- TASK DIRECTIONS: Search the entries below for the word "will" and copy each line that has it.

- RECORDS FOR THE TASK:
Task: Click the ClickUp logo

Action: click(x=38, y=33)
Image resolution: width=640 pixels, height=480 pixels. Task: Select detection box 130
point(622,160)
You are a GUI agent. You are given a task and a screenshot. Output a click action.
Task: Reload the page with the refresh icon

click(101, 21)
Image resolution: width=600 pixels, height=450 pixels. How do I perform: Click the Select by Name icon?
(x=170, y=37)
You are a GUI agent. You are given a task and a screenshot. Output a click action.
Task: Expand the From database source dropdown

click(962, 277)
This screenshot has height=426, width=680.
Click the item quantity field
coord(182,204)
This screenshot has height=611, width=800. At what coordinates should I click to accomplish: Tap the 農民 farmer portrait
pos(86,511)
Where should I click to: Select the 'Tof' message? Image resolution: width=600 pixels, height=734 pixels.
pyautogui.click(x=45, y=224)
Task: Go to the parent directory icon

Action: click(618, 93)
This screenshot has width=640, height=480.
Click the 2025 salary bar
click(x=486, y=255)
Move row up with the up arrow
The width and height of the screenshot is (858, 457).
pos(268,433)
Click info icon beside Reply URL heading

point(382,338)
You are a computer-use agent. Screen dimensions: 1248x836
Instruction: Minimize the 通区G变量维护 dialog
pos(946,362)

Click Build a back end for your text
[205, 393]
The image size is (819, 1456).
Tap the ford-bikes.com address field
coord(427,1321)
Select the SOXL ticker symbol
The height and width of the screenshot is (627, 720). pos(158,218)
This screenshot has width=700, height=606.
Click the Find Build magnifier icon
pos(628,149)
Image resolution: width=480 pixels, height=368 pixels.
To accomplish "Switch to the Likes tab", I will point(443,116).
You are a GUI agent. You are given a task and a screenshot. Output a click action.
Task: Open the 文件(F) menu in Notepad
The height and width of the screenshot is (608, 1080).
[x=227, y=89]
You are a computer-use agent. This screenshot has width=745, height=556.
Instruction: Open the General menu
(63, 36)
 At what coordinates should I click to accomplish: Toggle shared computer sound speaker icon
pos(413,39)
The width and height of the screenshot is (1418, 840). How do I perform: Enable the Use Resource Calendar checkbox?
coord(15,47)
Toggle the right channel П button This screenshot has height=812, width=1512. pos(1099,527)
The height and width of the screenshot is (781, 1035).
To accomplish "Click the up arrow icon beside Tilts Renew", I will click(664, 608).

- SOLUTION FOR THIS EXERCISE:
To accomplish "Switch to the Likes tab", I will point(443,116).
To accomplish "Click the up arrow icon beside Tilts Renew", I will click(664, 608).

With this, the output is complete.